TEXT TO READ:
........

I have a problem with this type of non-homogeneous equation.
Find the solution of recurrence equation:
$2 A_{n+1} = 3A_{n}-n+2$
$A_{0} = 1$
I know the idea behind the problem when the particular part is in the form that n is an exponent of some constant, but i don't know how to act with this.
$$ \frac{A_{n+1}}{\left(\frac{3}{2}\right)^{n+1}} = \frac{A_{n}}{\left(\frac{3}{2}\right)^{n}} + (1 - \frac{n}{2}) \left(\frac{2}{3}\right)^{n+1} $$
So you can add this equation from 1 to n.
Generally speaking, for recurrence equation $ a_{n+1} = p a_{n} + f(n) $, we let $ b_{n} = \frac{a_{n}}{p^n} $, so that $ b_{n+1} = b_{n} + \frac{f(n)}{p^{n+1}} $.
$$ \begin{aligned} b_{n} - b_{n-1} & = \frac{f(n-1)}{p^{n}} \\ b_{n-1} - b_{n-2} & = \frac{f(n-2)}{p^{n-1}} \\ &... \\ b_{k} - b_{k-1} & = \frac{f(k-1)}{p^{k}}\\ & ... \\ b_{2} - b_{1} & = \frac{f(1)}{p^{2}} \end{aligned} $$
So we get $ b_{n} = b_{1} + \sum_{k=1}^{n-1} \frac{f(k)}{p^{k+1}} $

........

(Records from a data source)
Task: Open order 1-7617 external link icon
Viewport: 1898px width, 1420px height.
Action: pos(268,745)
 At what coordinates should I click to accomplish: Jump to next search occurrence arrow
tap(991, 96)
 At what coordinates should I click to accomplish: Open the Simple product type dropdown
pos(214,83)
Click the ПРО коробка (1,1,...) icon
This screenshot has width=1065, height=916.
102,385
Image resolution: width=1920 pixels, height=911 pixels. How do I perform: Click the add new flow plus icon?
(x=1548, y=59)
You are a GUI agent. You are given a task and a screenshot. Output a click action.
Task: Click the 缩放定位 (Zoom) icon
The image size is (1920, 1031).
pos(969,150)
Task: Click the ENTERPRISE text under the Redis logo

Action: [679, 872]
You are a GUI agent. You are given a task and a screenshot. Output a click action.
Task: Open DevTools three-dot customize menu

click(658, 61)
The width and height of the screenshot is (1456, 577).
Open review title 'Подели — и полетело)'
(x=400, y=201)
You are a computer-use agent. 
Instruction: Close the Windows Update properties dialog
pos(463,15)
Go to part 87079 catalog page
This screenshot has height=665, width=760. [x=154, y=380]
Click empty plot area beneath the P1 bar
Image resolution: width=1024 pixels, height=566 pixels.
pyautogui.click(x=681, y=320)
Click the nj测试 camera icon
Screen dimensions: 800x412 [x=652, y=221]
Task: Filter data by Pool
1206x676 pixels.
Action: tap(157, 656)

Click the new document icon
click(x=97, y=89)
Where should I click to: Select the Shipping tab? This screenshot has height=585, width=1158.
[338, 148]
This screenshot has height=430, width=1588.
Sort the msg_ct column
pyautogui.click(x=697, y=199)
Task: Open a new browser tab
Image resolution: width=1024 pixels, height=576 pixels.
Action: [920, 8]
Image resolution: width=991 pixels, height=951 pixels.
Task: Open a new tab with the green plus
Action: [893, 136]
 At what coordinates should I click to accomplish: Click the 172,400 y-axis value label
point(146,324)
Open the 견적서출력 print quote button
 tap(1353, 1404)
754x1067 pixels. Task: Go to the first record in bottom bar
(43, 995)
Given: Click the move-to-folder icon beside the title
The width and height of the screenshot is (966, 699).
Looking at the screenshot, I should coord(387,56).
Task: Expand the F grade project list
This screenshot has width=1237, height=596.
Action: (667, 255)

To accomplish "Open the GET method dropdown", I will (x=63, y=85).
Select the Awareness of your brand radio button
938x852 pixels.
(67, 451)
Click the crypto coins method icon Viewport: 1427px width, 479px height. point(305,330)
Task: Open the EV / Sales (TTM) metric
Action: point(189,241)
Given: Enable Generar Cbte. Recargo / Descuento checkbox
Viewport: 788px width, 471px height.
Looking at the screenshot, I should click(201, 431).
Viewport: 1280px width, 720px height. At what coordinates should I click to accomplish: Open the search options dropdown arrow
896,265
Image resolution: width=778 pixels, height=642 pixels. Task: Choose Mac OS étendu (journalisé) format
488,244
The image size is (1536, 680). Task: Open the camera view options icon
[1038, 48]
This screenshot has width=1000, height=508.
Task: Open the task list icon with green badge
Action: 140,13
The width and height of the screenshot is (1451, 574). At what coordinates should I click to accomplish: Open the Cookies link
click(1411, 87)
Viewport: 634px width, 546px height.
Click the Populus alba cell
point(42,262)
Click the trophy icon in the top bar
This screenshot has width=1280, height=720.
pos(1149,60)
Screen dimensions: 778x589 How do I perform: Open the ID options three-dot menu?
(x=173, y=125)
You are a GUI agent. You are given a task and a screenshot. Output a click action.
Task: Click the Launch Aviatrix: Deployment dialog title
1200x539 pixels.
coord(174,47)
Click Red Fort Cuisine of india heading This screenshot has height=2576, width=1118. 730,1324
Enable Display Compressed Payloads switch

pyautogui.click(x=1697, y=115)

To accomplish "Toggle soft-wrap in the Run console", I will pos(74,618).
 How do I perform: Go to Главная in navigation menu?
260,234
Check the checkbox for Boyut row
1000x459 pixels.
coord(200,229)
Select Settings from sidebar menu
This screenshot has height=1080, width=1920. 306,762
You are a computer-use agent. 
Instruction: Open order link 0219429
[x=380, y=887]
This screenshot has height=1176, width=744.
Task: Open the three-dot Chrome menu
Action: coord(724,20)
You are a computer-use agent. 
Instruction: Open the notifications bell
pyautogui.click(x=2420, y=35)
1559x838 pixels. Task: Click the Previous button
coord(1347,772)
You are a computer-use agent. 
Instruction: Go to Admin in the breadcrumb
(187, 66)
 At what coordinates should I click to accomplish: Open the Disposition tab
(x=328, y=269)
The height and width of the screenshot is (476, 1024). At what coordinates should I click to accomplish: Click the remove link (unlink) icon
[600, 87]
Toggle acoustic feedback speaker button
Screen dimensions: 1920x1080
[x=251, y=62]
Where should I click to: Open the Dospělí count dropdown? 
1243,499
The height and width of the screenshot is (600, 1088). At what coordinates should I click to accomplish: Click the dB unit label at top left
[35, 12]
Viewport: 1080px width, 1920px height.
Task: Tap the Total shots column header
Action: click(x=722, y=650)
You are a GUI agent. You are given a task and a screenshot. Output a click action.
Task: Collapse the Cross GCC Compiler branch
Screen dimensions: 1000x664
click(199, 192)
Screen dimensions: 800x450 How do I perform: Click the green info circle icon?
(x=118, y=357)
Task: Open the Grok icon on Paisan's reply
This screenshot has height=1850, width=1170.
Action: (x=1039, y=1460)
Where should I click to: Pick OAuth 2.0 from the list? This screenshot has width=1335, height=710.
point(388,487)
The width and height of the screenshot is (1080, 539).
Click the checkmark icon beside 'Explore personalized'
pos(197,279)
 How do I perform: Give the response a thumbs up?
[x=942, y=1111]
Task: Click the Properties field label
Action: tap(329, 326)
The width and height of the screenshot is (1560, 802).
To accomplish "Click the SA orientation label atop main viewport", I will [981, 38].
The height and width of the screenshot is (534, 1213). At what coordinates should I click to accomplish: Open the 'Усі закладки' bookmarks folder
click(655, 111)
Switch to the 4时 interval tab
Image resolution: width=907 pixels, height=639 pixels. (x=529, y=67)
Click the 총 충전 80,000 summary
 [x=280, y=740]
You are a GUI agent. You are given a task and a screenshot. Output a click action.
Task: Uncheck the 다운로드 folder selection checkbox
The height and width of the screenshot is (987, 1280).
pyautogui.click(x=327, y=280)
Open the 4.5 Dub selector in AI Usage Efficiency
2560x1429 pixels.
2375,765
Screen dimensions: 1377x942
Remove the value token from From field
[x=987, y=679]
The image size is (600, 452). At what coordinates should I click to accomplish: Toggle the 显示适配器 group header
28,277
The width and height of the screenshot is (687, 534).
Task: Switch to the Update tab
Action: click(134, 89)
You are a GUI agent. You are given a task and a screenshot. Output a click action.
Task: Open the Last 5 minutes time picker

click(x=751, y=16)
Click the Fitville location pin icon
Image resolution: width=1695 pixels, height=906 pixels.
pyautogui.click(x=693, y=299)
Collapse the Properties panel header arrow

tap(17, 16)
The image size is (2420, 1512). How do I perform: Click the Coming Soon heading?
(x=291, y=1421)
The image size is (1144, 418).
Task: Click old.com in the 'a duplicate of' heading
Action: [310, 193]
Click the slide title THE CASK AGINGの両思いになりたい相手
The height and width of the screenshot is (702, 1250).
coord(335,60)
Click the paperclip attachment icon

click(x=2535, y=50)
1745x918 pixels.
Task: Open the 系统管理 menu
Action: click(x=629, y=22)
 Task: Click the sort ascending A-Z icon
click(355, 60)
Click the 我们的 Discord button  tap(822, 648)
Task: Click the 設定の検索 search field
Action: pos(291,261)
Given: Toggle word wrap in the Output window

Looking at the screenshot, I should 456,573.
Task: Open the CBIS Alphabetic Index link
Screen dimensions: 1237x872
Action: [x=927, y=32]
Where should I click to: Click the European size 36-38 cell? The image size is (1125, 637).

........

GOAL:
Answer these questions about the text on the recurrence equation:
1. What value does the text give for A_0?
2. For the general recurrence a_{n+1} = p a_n + f(n), how is b_n defined?
3. What expression for b_n does the text arrive at in its last line?

EXPECTED ANSWER:
1. A_0 = 1.
2. b_n = a_n / p^n.
3. b_n = b_1 + the sum from k = 1 to n − 1 of f(k) / p^(k+1).